Above is a labelled detail of an image of the current Eyjafjallajökull (or Fimmvörduháls) eruption in Iceland, captured by the Advanced Land Imager aboard NASA’s EO-1 satellite on 24 March 2010 and reproduced here courtesy of the NASA Earth Observatory. The active fissure can be seen bottom left, with its lava fountains and its plume of gas and ash, with a predominance of water vapour indicated by its light colouring.

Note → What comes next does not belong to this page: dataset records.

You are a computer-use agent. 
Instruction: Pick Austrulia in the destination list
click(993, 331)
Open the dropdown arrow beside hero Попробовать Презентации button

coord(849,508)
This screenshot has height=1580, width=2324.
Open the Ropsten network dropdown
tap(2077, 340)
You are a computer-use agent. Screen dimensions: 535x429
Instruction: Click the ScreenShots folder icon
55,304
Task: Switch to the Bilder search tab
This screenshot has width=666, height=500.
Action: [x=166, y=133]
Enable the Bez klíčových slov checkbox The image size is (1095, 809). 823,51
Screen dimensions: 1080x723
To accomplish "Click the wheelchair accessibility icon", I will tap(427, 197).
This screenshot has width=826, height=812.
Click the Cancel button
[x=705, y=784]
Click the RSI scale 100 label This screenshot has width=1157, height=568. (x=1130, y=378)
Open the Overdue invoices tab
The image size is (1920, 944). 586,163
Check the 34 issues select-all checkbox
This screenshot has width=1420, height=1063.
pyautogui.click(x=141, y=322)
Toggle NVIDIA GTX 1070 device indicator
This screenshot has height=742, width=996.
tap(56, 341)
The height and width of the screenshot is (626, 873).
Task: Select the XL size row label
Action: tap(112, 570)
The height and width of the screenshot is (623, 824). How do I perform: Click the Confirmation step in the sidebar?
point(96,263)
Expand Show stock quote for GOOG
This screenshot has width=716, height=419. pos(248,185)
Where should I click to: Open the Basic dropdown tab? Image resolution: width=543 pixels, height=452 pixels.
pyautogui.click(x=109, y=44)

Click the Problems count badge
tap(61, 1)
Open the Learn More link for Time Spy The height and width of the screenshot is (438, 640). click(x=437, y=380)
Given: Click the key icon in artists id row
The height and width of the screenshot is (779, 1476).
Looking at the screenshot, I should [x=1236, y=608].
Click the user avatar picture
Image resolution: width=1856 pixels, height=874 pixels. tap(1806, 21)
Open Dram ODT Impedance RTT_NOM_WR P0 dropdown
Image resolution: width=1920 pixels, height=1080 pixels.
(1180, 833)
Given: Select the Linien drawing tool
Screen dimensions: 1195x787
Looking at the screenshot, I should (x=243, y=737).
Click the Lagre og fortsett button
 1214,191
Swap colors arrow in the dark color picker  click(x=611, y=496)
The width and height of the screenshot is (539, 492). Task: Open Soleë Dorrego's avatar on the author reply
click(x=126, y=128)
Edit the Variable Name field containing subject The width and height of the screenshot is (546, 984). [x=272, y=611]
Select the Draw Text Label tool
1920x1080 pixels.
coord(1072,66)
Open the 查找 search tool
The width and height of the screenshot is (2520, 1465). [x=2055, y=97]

The smaller plume in the centre is produced not by an additional fissure but by phreatomagmatic activity caused by the lava flow which can be seen flowing north-east from the seat of the eruption encountering an abrupt steepening of its descent (as reported here). This image was sent over by Robert Simmon in advance of its publication at the NASA Earth Observatory site: our grateful thanks to Robert for the preview.

Yesterday ‘increased force’ in the eruption was reported, but today the webcams appear to show diminished activity (although the reduction of ice and snow in the vicinity of the eruption through melting may also be playing a role in reducing the scale of the eruption plumes). A warning has been issued about toxic fumes in the vicinity of the eruption: sulphur, flourine, carbon dioxide and carbon monoxide are being released by the activity. Seismically things appear fairly stable underneath Eyjafjallajökull and Katla and there is little sign of the latter stirring, although prudent preparations are under way locally, just in case. There has been much media speculation about the potential global consequences of a Katla eruption; New Scientist has an oddly-titled but sober assessment, only giving in to temptation and mentioning Laki 1783 at the very end.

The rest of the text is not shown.